Sono 185 le aziende agricole e agrituristiche tradizionali pugliesi trasformate in masserie didattiche, con un albo istituito dalla Regione nel 2008 e per la cui iscrizione è necessario rispettare rigorosi standard di qualità. Nell'area cooking dello spazio istituzionale, Assunta Volpe, la cuoca della Masseria didattica Il Monte di Narnia di Panni, in provincia di Foggia, ha svelato ai visitatori i segreti di una ricetta della cucina “povera” che forse ha origini medievali: il pancotto garganico, preparato con pane raffermo, cicoria selvatica, cime di rape, olio extravergine d'oliva e u' diavulillo, il peperoncino rosso piccante.

Lunedì 3 aprile appuntamento con la cucina contadina proposta dalla Masseria didattica Cappella di Martina Franca (Taranto) e le fave incapriate con cicorielle selvatiche e caciocavallo di grotta; martedì 4, infine, la Masseria Chinunno di Altamura (Bari) proporrà capuntini con funghi cardoncelli, ceci bianchi e ceci neri.

“Le masserie - dice l'assessore regionale all'Agricoltura, Leonardo di Gioia - sono le miniere dei saperi e dei sapori della nostra terra.

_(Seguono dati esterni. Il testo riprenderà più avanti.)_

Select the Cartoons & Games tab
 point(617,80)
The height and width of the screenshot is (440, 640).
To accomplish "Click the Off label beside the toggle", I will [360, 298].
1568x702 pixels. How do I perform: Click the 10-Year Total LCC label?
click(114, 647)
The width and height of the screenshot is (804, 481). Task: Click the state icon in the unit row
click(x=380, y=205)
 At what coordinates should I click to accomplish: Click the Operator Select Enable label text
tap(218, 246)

In questi musei viventi della civiltà contadina i ragazzi possono giocare con acqua e farina, sentire sotto le dita la pasta elastica e fare il pane e le focacce. Hanno la possibilità di assistere alla mungitura, partecipare alla preparazione del formaggio, seguiti da personale competente, e di mangiare ricotta calda. Sono luoghi di produzione, ma anche di formazione e di educazione alimentare, sia per gli operatori che per i consumatori di domani".

La presenza della Puglia nelle grandi fiere internazionali - prosegue l'assessore di Gioia - “è utile anche per promuovere alcuni elementi fondamentali che hanno ispirato il nuovo PSR: la diversificazione del reddito agricolo e l'impulso a alla qualità dei nostri prodotti, oltre che alla quantità. Nei prossimi giorni - annuncia di Gioia - partiranno i bandi per la nuova misura 6.4 destinata essenzialmente all'agriturismo e al turismo rurale".

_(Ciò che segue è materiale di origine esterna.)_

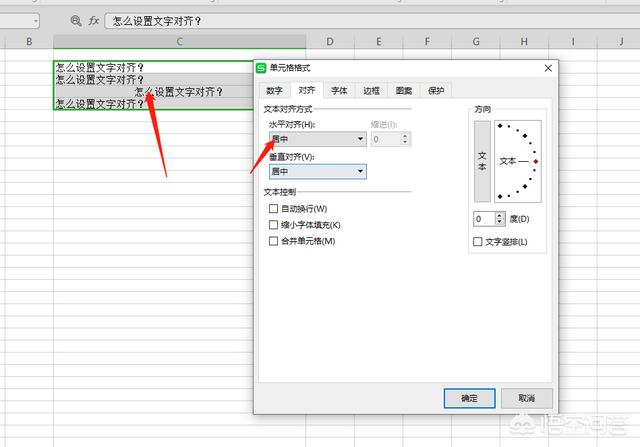The width and height of the screenshot is (640, 447).
Task: Click the 取消 button
Action: click(x=526, y=398)
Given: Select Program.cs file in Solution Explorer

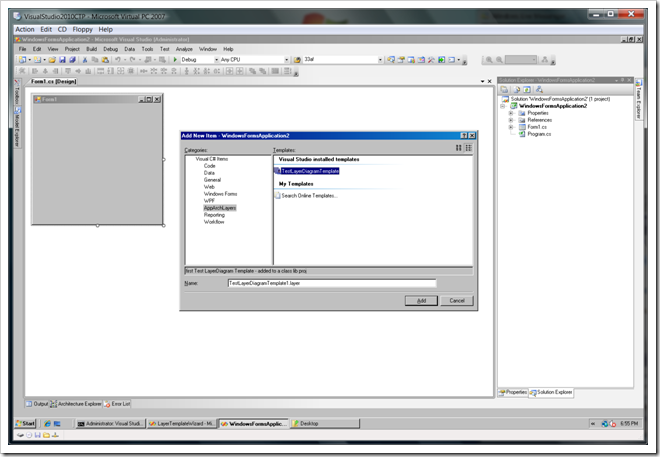Looking at the screenshot, I should point(539,134).
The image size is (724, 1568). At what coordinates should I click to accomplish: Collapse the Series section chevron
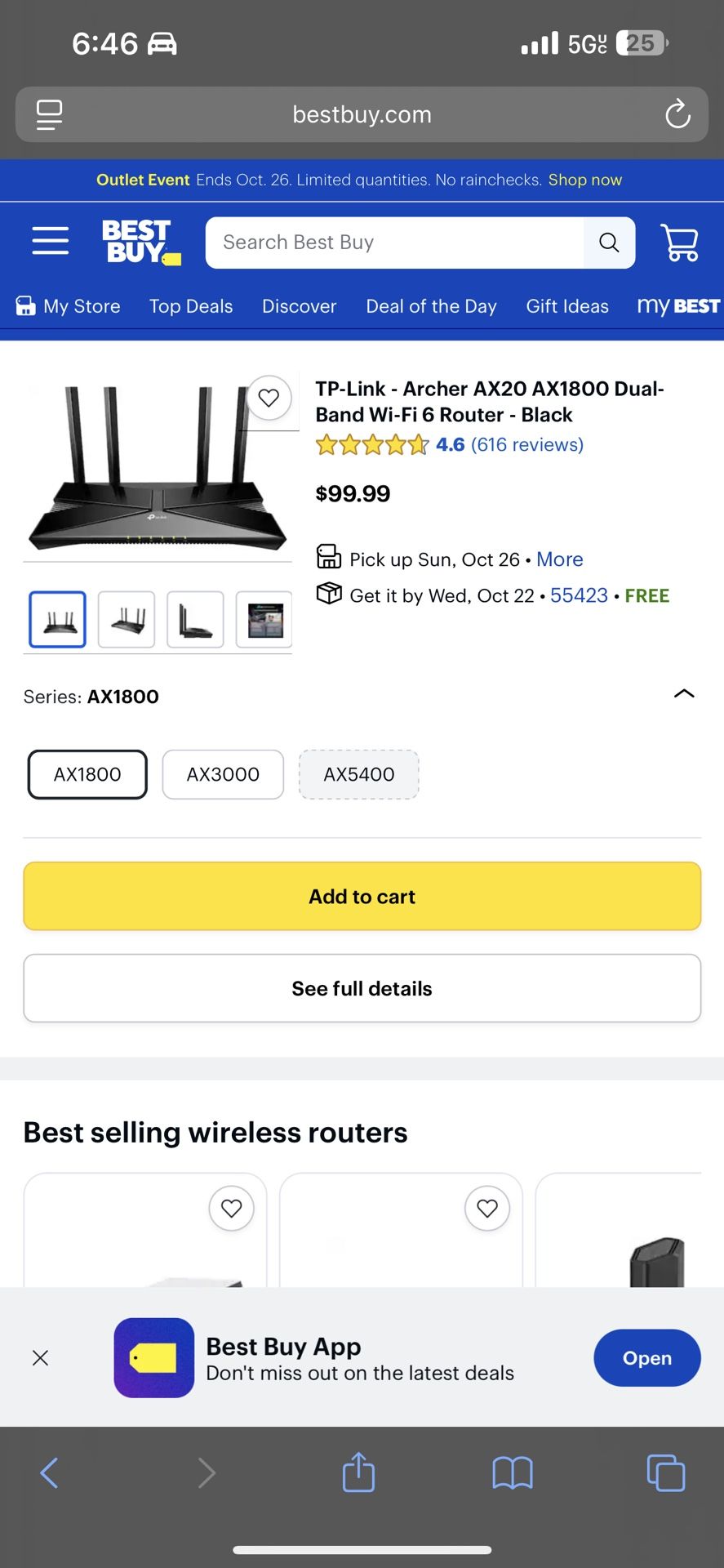click(x=684, y=694)
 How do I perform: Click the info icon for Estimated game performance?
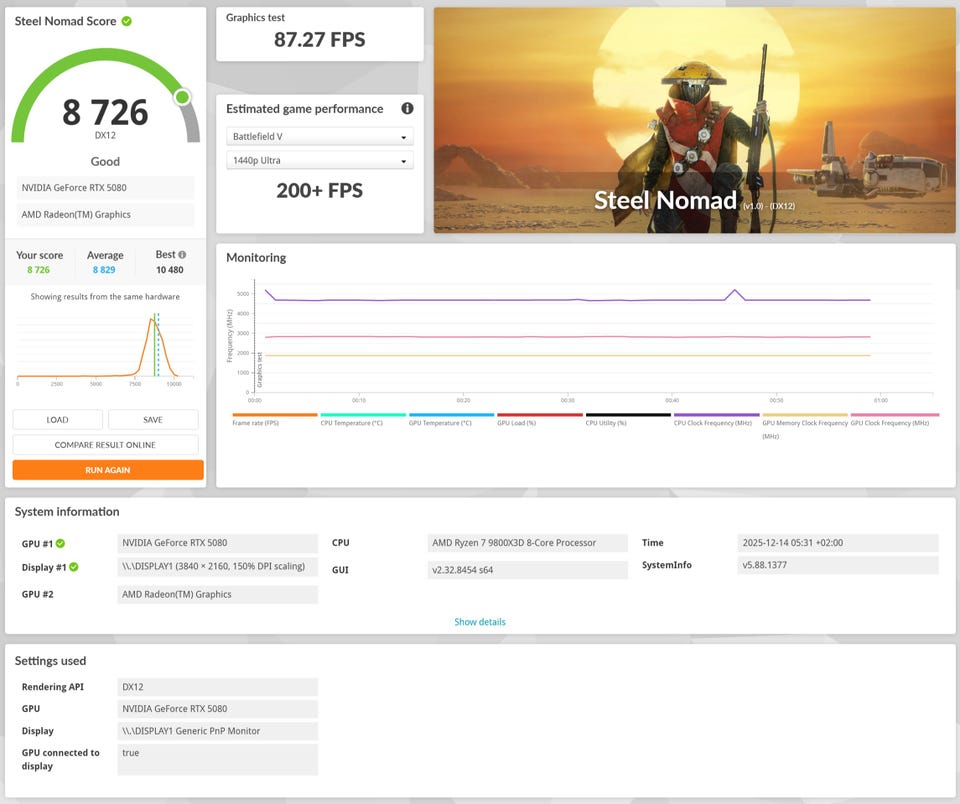point(407,109)
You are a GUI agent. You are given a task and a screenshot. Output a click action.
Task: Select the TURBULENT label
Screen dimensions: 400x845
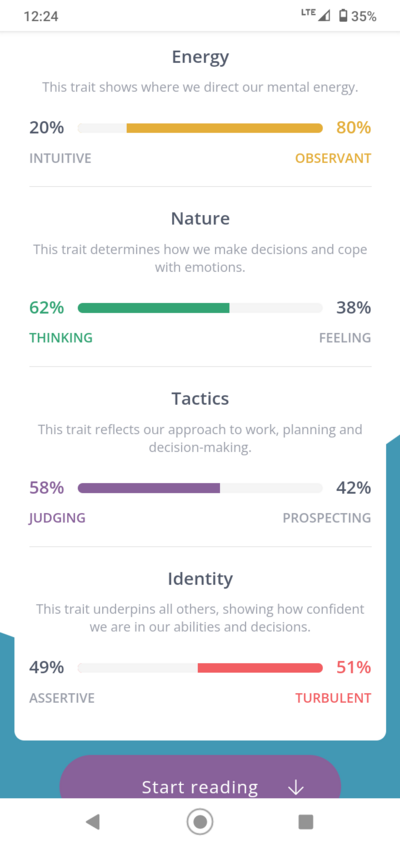click(x=333, y=698)
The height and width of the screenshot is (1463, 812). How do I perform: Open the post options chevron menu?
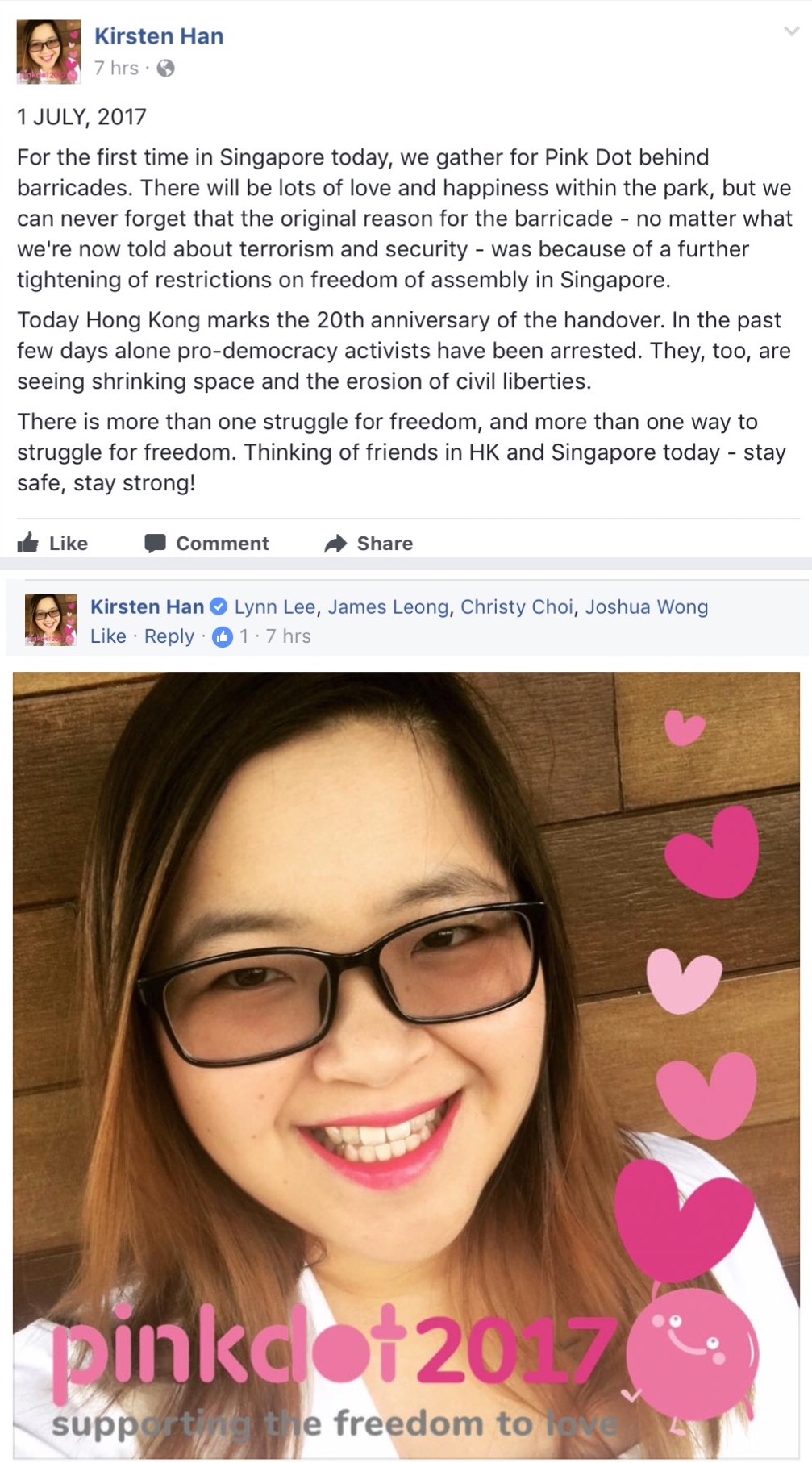792,31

Tra gli eventi fuori salone della Bit, nella prima giornata, spazio ad Apoolia Colada: prelibatezze culinarie accompagnate da cocktail pugliesi e vini made in Puglia, nel Santu Paulu Bar (zona Corso Garibaldi). Nello stesso bar, subito dopo, il percorso di degustazione di Apoolia & Wine, con friselle, rustici e focacce in abbinamento ai vini autoctoni regionali rossi e rosati. L'open space InKitchen Loft, nel centro di Milano, ha ospitato, invece, Assaprà Puglia, l'evento riservato a stampa specializzata, ristoratori e operatori del settore enogastronomico. “Assaprà” prende in prestito una parola dal dialetto pugliese ("assapora") per proporre un viaggio dal Gargano alla Capitanata fino al Tavoliere delle Puglie, attraverso la cucina e i racconti di tre cuochi: Domenico Cilenti (Porta di Basso, Peschici), Nicola Russo (Al Primo Piano, Foggia) e Rosario Didonna (U’ Vulesce, Cerignola).

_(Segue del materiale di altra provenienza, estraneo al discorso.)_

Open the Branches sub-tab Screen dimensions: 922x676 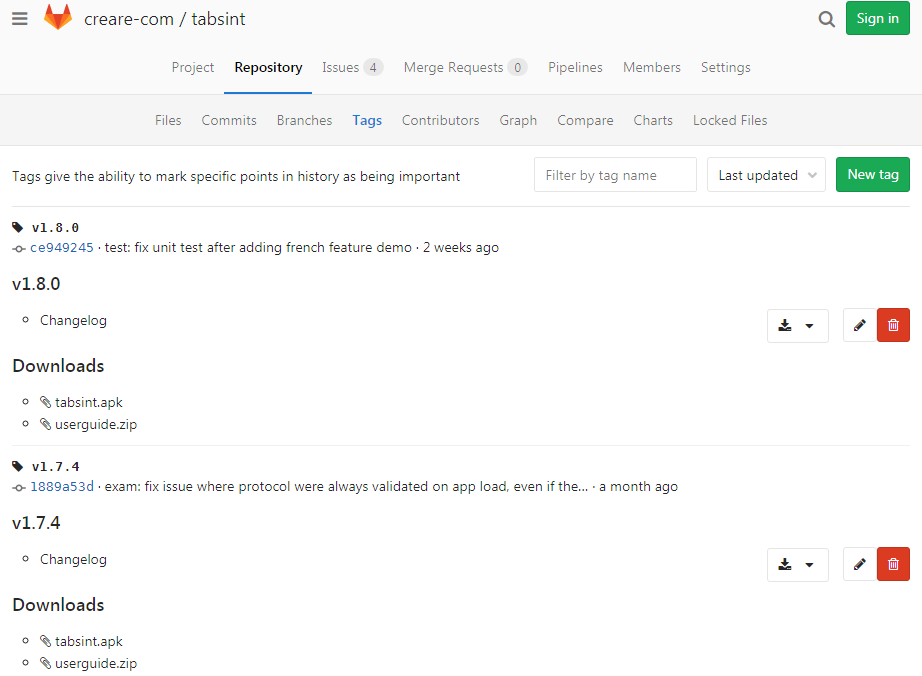point(304,120)
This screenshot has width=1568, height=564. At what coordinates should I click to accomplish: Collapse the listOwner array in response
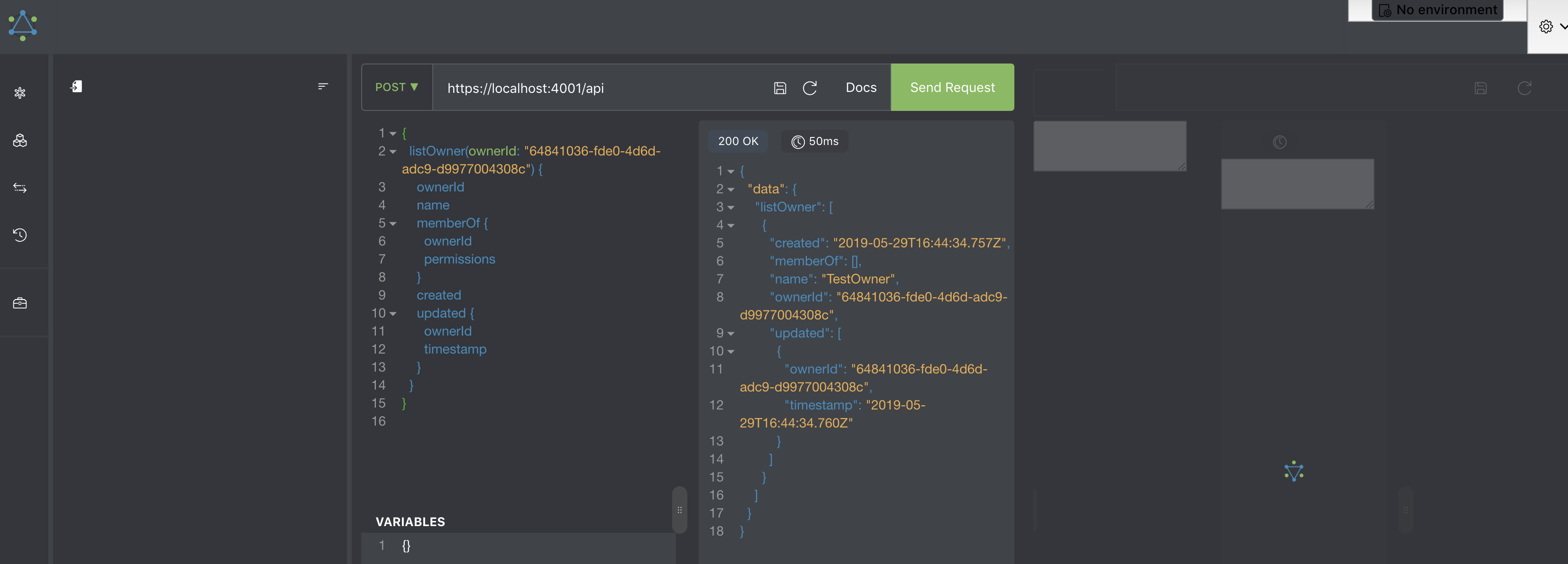pos(731,208)
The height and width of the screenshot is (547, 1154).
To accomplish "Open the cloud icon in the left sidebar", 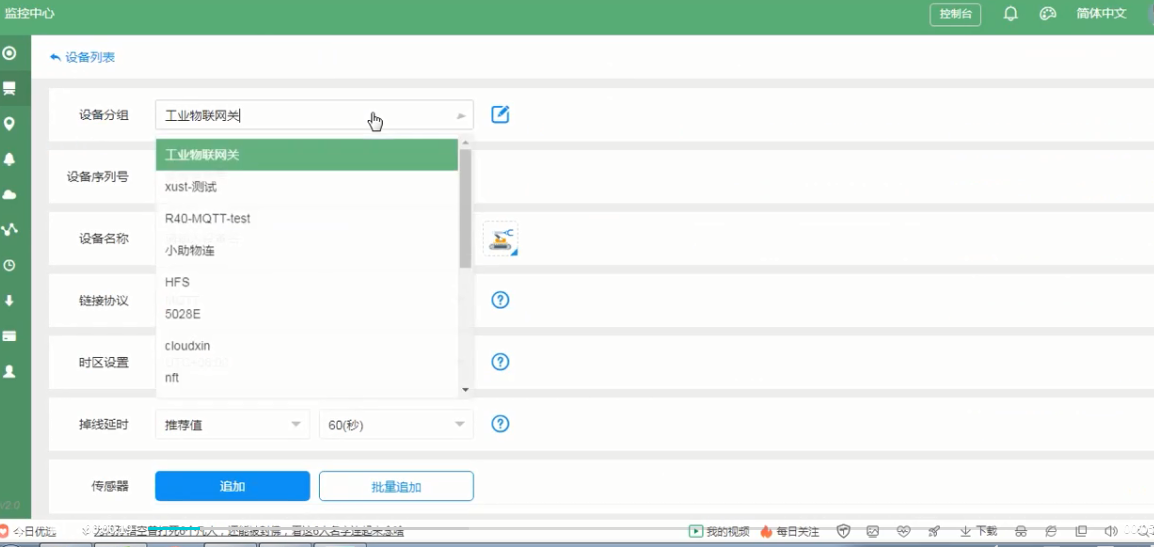I will 10,194.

I tre “artigiani del gusto” hanno cucinato insieme tre piatti tipici delle zone di provenienza. Cilenti ha preparato baccalà mantecato alla salicornia con datterino salsato e fiori dell'orto, Russo ha presenato il piatto ombelico di Venere, semola battuta e alici e Didonna l'Assoluto di patata.

L'evento di lancio della Puglia alla Bit, il 29 marzo, è stato il flash mob “Accomodati in Puglia”, in Via Vittorio Veneto, vicino alla Galleria del Duomo. Un attore pugliese in divisa da cameriere ha invitato i passanti a sedersi a un tavolino ispirato a un'osteria pugliese e ha offerto prodotti tipici.